Fear Factor For Fish: A Mix Of Robots And Alcohol

April Flowers for redOrbit.com – Your Universe Online

An international team of scientists has shown bio-inspired robots can not only elicit fear in zebrafish, but that this reaction can be modulated by alcohol. These findings, published in PLoS ONE, are the latest in a series of experiments designed to test the ability of robots to influence live animals.

The team hopes to pave the way for new methodologies for understanding anxiety and other emotions, as well as substances that alter them. With this study, Maurizio Porfiri, associate professor of mechanical and aerospace engineering at the Polytechnic Institute of New York University (NYU-Poly) and Simone Macri, a collaborator at the Istituto Superiore di Sanita in Rome, Italy, expand their previous efforts to determine how bio-inspired robots can be employed as reliable stimuli to elicit reactions from live zebrafish. Zebrafish show a strong affinity for robotic members designed to swim and appear as one of their own, according to prior studies. Those same studies revealed this preference can be abolished by exposure to ethanol.

The team hypothesized bio-engineered robots could be used to induce fear as well. They designed a robot that mimicked the morphology and locomotion pattern of the Indian leaf fish, a natural predator of the zebrafish. In a three-section tank, the scientists placed zebrafish in one section, the robotic Indian leaf fish in another and left the third compartment empty. They found the control group avoided the robotic predator uniformly, showing a preference for the empty section of the tank.

The research team exposed separate groups of fish to different levels of ethanol in water to determine whether alcohol would affect fear responses. In humans, rodents and some species of fish, ethanol has been shown to influence anxiety-related responses. The team observed remarkable changes in behavior, (failing to avoid the predatory robot), in the zebrafish exposed to the highest concentrations of ethanol. No harm or lasting effects have been caused by acute administration of ethanol on zebrafish.

“These results are further evidence that robots may represent an exciting new approach in evaluating and understanding emotional responses and behavior,” said Porfiri. “Robots are ideal replacements as independent variables in tests involving social stimuli–they are fully controllable, stimuli can be reproduced precisely each time, and robots can never be influenced by the behavior of the test subjects.”

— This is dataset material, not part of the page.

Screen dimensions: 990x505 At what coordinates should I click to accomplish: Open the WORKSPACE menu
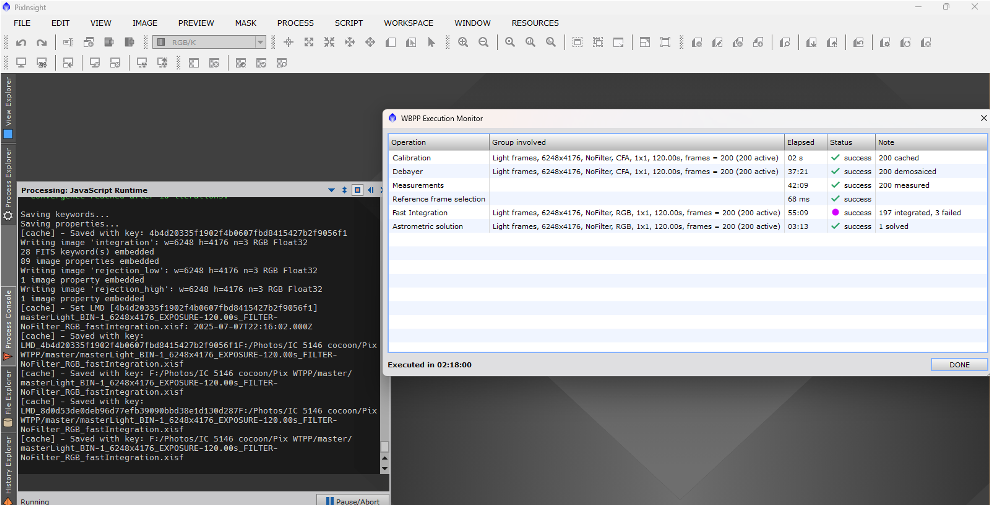click(408, 23)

To ensure the zebrafish response to the robot was, in fact, a fear-induced response and to validate their findings, the team conducted two traditional anxiety tests and evaluated whether the results obtained therein were sensitive to ethanol administration.

Test subjects were placed in a two-chamber tank with one well-lit side and one darkened side, to establish which conditions were preferable. In another tank, the team simulated a heron attack from the water’s surface — herons also prey on zebrafish. They measured how quickly and how many fish took shelter from the attack. The fish strongly avoided the dark compartment. Most of them sought shelter very quickly from the attack. These responses were significantly modulated by ethanol exposure, abolishing the preference for the light compartment and significantly slowing the fishes’ retreat to shelter during the simulated attack.

“We hoped to see a correlation between the robotic Indian leaf fish test results and the results of the other anxiety tests, and the data support that,” Porfiri explained. “The majority of control group fish avoided the robotic predator, preferred the light compartment and sought shelter quickly after the heron attack. Among ethanol-exposed fish, there were many more who were unaffected by the robotic predator, preferred the dark compartment and were slow to swim to shelter when attacked.”

The scientists believe zebrafish could be suitable replacements for higher-order animals in testing for emotional responses. Their robotic approach would also reduce the number of live test subjects necessary for experiments and may inform other areas of inquiry, from collective behavior to animal protection.